EXTRACTED TEXT:
*** Begin section ***

Bullying, Cont.

Emily Bazelon looks at new effort to stop homophobic violence in a school district where gay kids found themselves subject to mockery, assault and being urinated upon:


At first, the school board stood by a curriculum policy passed in 2009, which on paper instructed teachers to "remain neutral" about sexual orientation and in practice operated as a gag order. Teachers were required to refrain from saying that being gay is not a choice, even if they were quoting the position of the American Psychological Association. When history teachers included gay rights in a unit about how the strategies of the black civil rights groups influenced subsequent movements, the district deleted the reference. For a staff diversity training session, the district rejected a book called How Homophobia Hurts Children because it did not "include an opposing viewpoint." 

The schools also scrubbed LBGT support services, like a gay and lesbian helpline, from the list of health resources given to students. And a conservative Christian parents' group called the Parents Action League pushed for teaching gay students about "reparative therapy"--how to root out their homosexuality--by promoting groups that treat it as a sin against the will of God. In 2010 the head of the group told the Minnesota Independent that LGBT students had killed themselves not because of bullying, but because of "homosexual indoctrination" and their own "unhealthy lifestyle." (The statewide sponsor of the Parents Action League is a group called the Minnesota Family Council; last spring, Bachmannn and Newt Gingrich were the headline speakers for an MFC fundraiser.)

*** End section ***

SOURCE INFORMATION:
*** Begin section ***

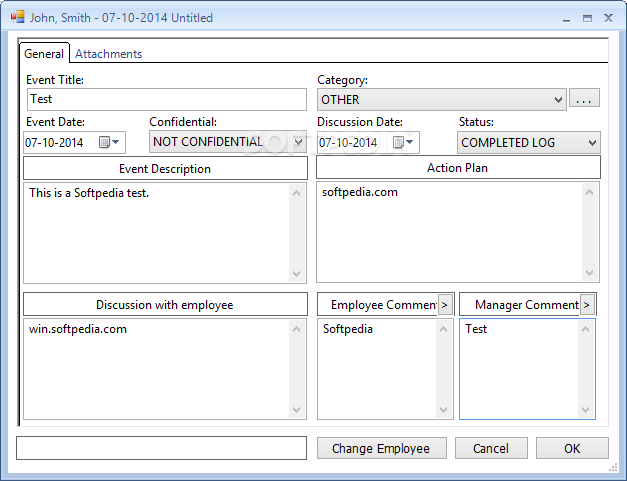Expand Manager Comment with the arrow button
Screen dimensions: 627x481
(587, 305)
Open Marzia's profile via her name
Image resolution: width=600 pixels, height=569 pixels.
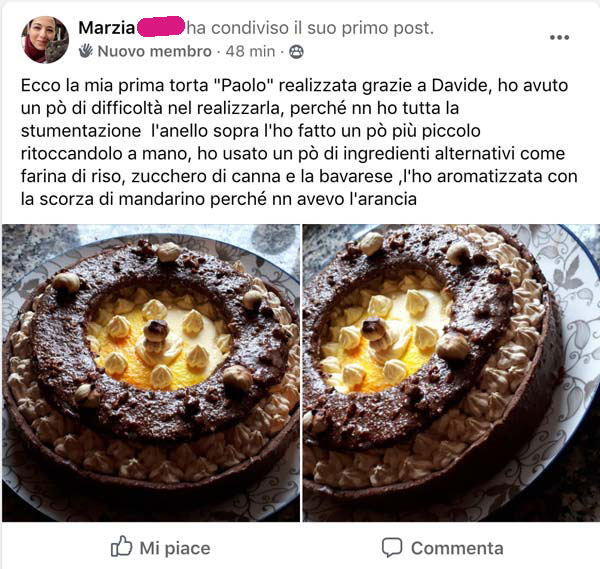(x=107, y=28)
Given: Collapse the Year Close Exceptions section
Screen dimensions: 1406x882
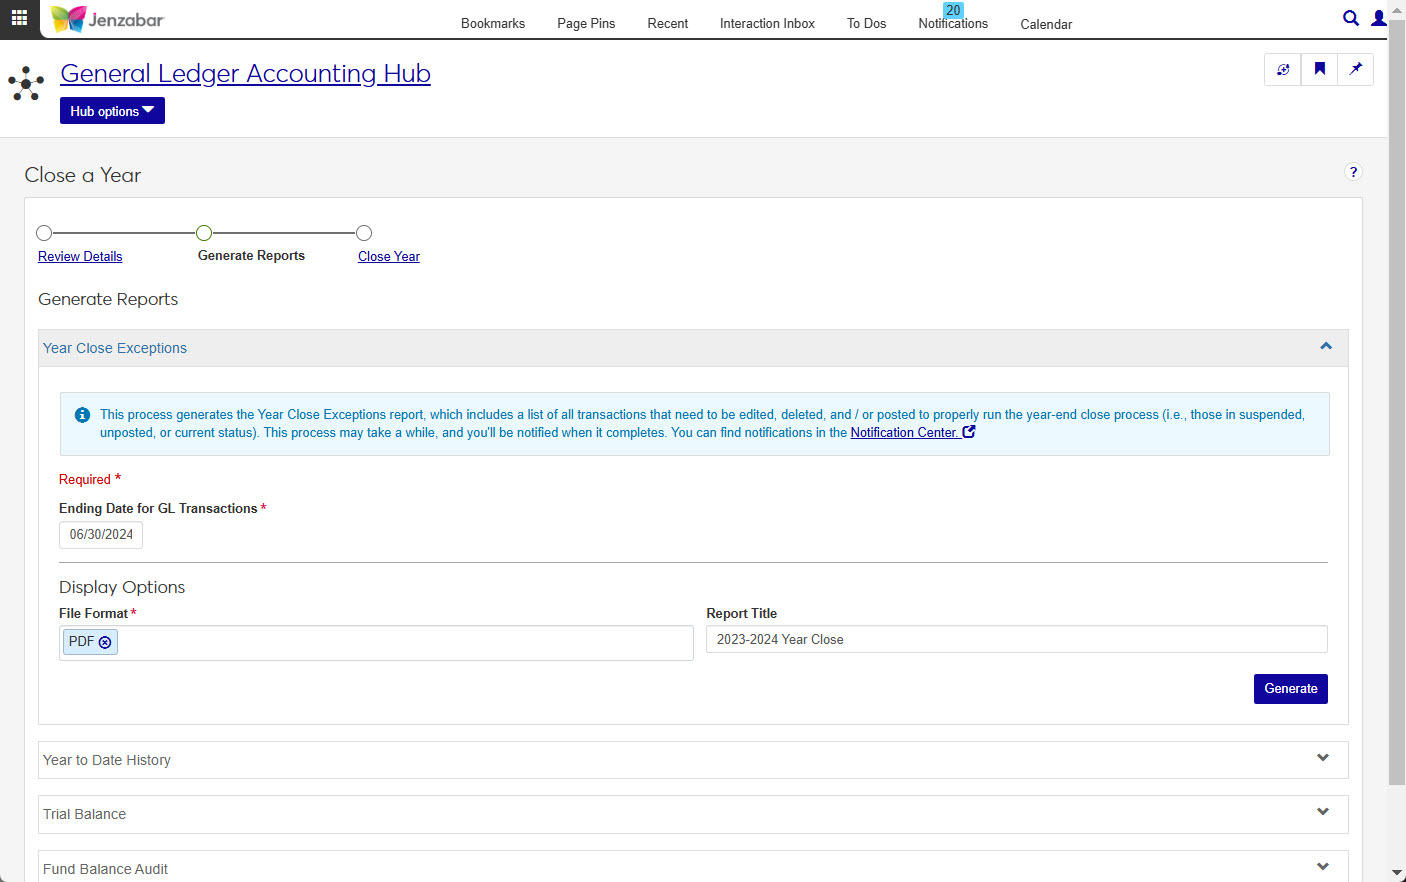Looking at the screenshot, I should click(1326, 347).
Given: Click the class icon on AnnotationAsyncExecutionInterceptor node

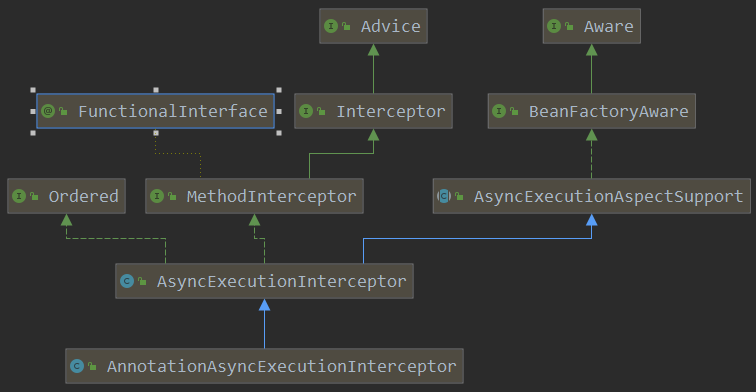Looking at the screenshot, I should tap(77, 366).
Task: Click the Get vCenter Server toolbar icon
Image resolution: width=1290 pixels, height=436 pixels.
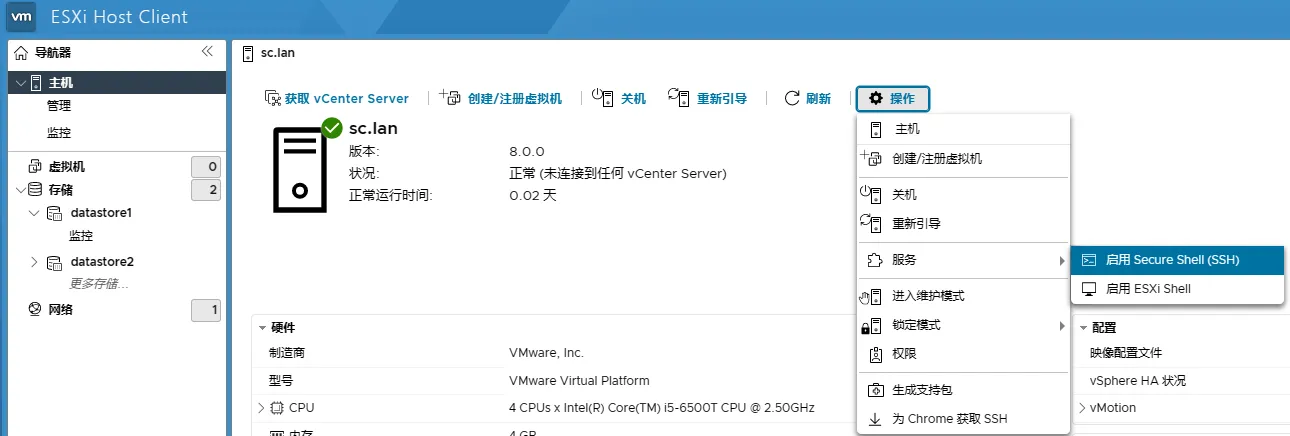Action: pyautogui.click(x=272, y=98)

*** End section ***

YOUR ASSIGNMENT: Reproduce the portion of the passage on school bullying starting at "The schools also" and ending at "an MFC fundraiser.)". The records above have no connection to the passage on school bullying.

WORKED SOLUTION:
The schools also scrubbed LBGT support services, like a gay and lesbian helpline, from the list of health resources given to students. And a conservative Christian parents' group called the Parents Action League pushed for teaching gay students about "reparative therapy"--how to root out their homosexuality--by promoting groups that treat it as a sin against the will of God. In 2010 the head of the group told the Minnesota Independent that LGBT students had killed themselves not because of bullying, but because of "homosexual indoctrination" and their own "unhealthy lifestyle." (The statewide sponsor of the Parents Action League is a group called the Minnesota Family Council; last spring, Bachmannn and Newt Gingrich were the headline speakers for an MFC fundraiser.)